Tous, du reste, — est-ce l’effet de l’âge, de la désespérance ou du mauvais exemple ? — ont le même vice, l’ivrognerie. Ils peuvent sortir le jeudi et le dimanche, à la condition d’être rentrés à neuf heures. Après la révolution de Février, les sorties avaient été rendues quotidiennes ; mais les abus devinrent si graves, qu’un arrêté du 17 janvier 1850 décida qu’il n’y aurait plus que deux jours de liberté par semaine. Pour l’usage qu’on en fait, c’est bien assez. Il faut s’asseoir vers huit heures, par une soirée d’été, à la porte extérieure de l’hospice, et voir les pensionnaires oscillant, titubant, tombant, débraillés, la casquette sur le coin de l’oreille, chantant d’une voix chevrotante quelque refrain obscène, pour comprendre que le vin et l’eau-de-vie sont devenus pour eux une jouissance impérieuse.

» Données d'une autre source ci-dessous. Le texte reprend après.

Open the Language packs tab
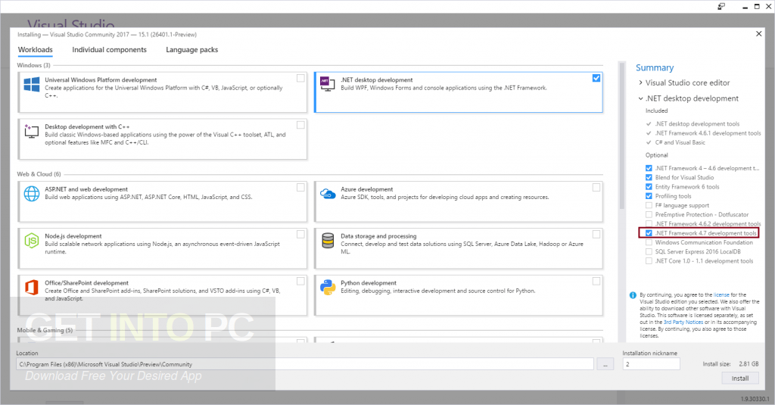Screen dimensions: 775x405 click(x=191, y=50)
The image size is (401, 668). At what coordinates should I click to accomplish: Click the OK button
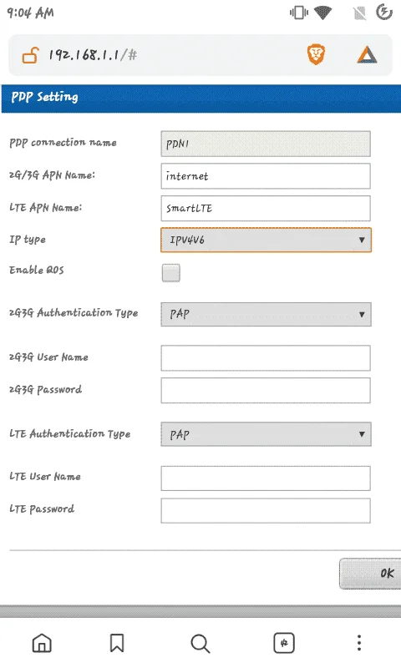[370, 574]
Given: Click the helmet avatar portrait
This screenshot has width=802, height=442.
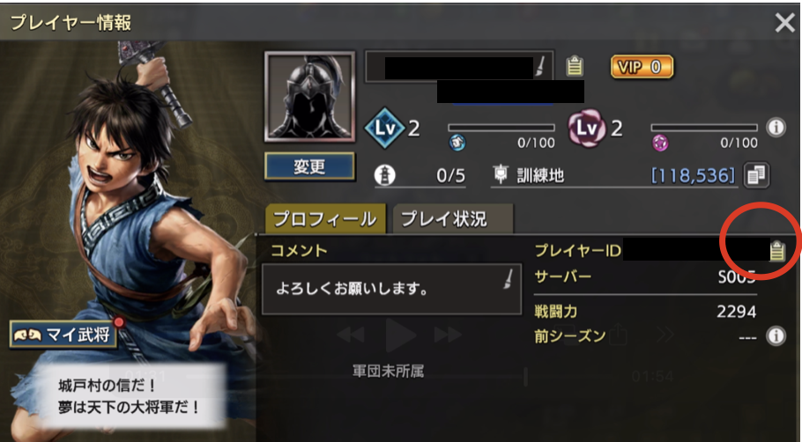Looking at the screenshot, I should (x=309, y=96).
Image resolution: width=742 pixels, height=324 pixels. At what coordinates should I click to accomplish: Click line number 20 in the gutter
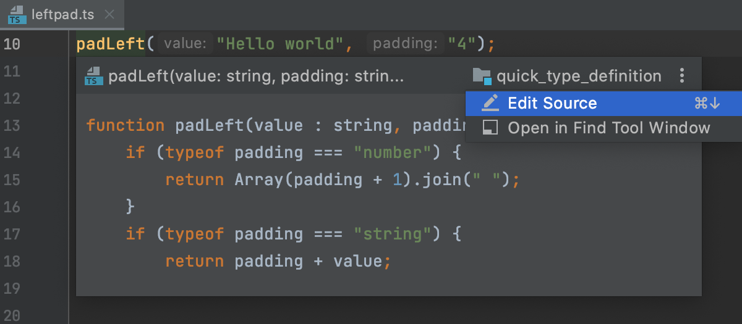click(x=12, y=315)
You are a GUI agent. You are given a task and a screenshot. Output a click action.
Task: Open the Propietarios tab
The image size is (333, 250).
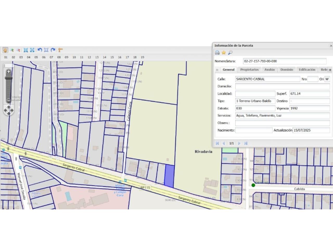pos(249,70)
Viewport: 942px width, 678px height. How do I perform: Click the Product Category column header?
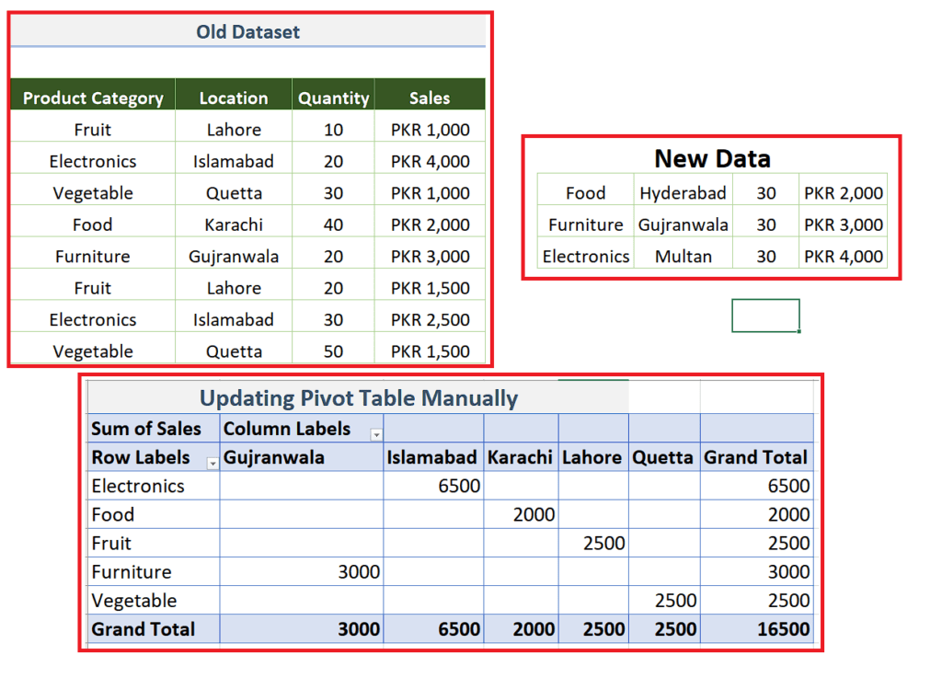click(92, 97)
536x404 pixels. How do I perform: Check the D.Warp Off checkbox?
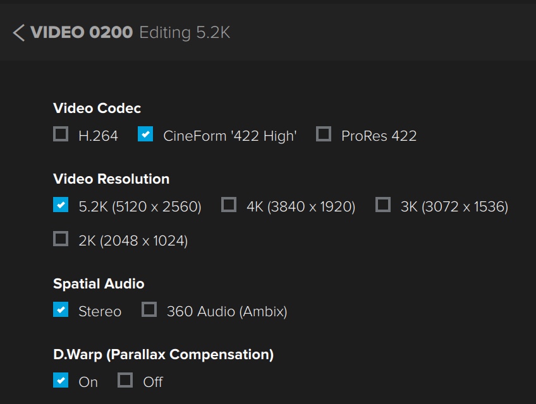[125, 380]
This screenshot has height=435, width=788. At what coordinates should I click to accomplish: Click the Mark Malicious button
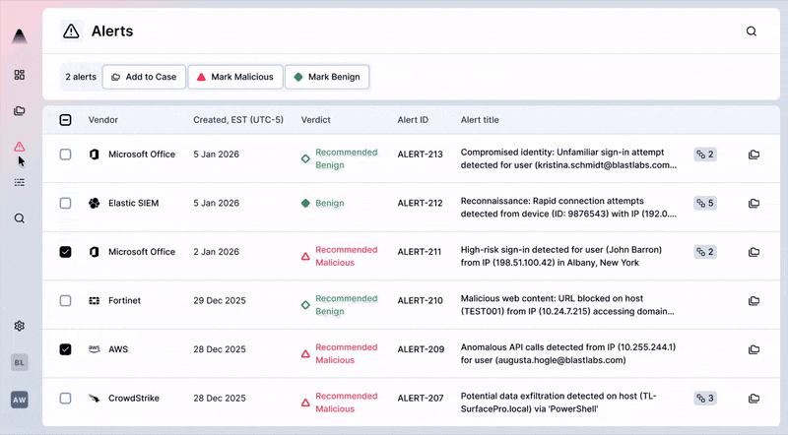coord(235,77)
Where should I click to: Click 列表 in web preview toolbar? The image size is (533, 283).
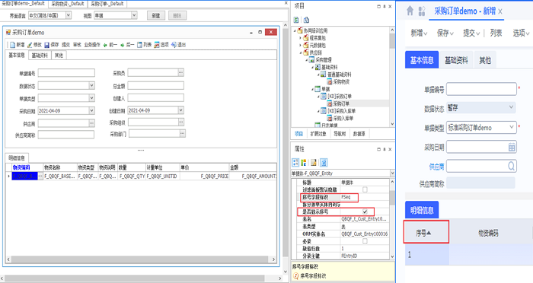(496, 33)
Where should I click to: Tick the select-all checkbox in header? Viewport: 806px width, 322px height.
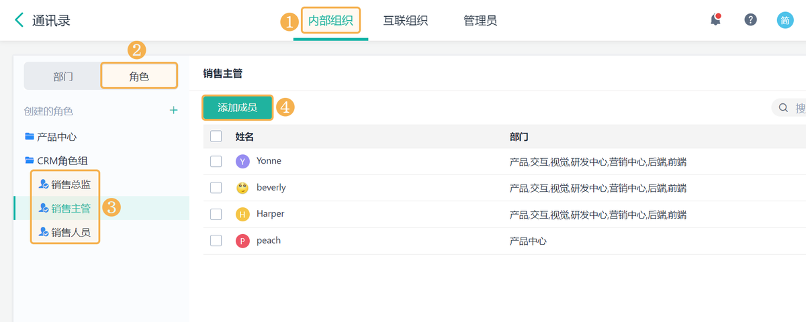click(216, 136)
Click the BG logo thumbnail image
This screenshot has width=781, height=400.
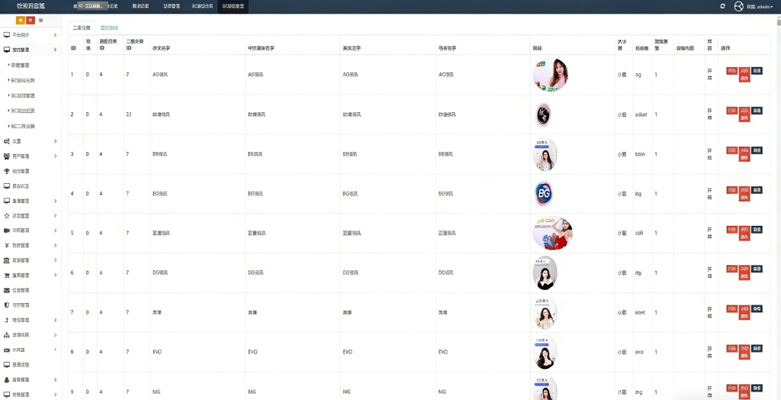click(544, 194)
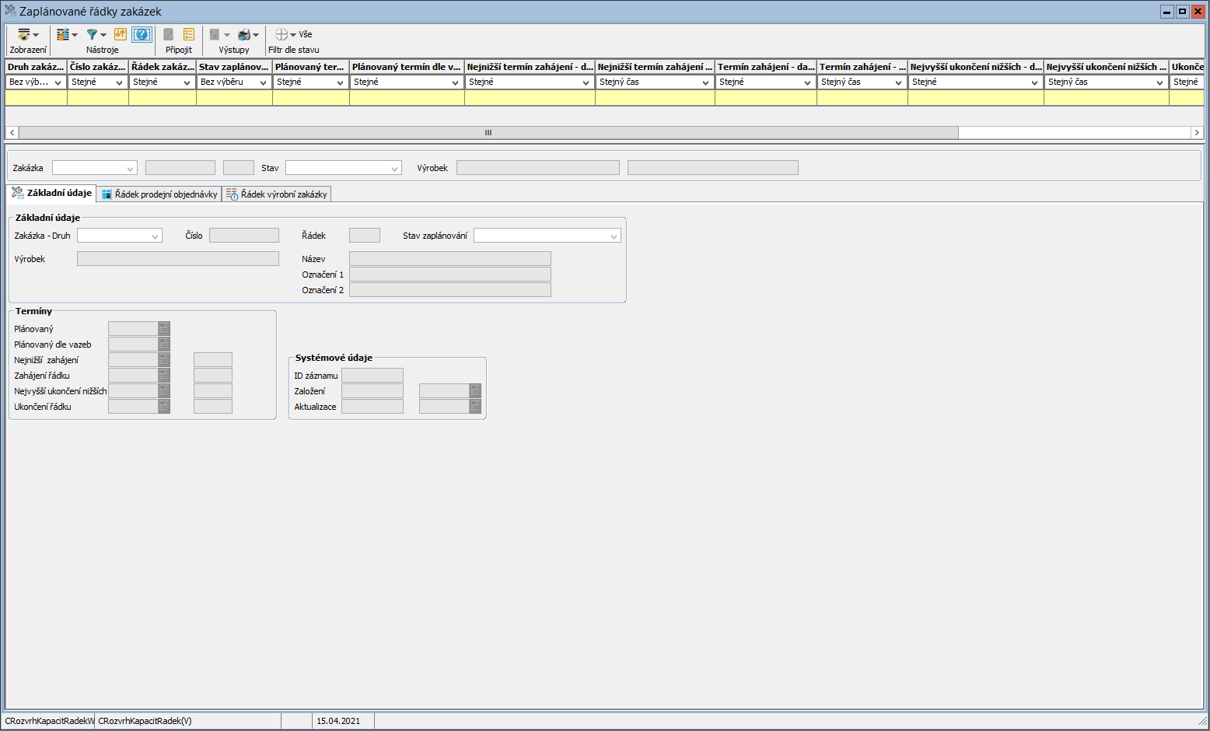Viewport: 1210px width, 731px height.
Task: Open the printer output icon
Action: pos(244,34)
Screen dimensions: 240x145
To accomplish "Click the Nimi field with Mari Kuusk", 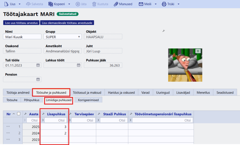I will click(x=21, y=37).
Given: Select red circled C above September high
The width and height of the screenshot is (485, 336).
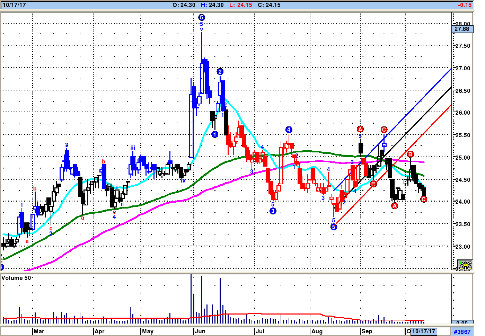Looking at the screenshot, I should pyautogui.click(x=384, y=130).
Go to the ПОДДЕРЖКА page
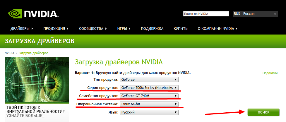The image size is (286, 122). coord(152,29)
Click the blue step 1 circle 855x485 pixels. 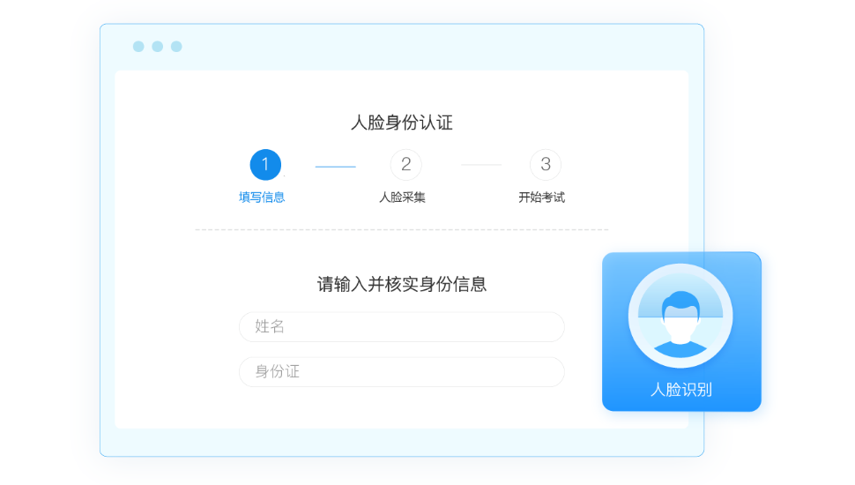click(265, 164)
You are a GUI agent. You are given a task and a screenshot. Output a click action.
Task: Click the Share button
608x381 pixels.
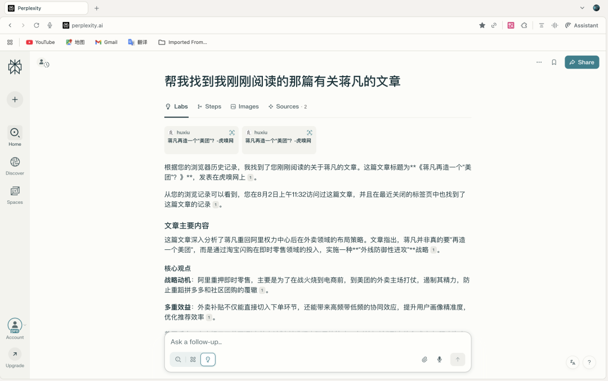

Les environs de Bicêtre sont peuplés de cabarets où s’engloutissent toutes les ressources de ces pauvres diables. Lorsqu’ils reviennent dans un état d’ivresse trop accusé, on les punit, on les prive de sortie, comme des collégiens paresseux. La passion est plus forte, et, dès qu’ils sont dehors, ils retombent aussitôt dans leur péché de prédilection.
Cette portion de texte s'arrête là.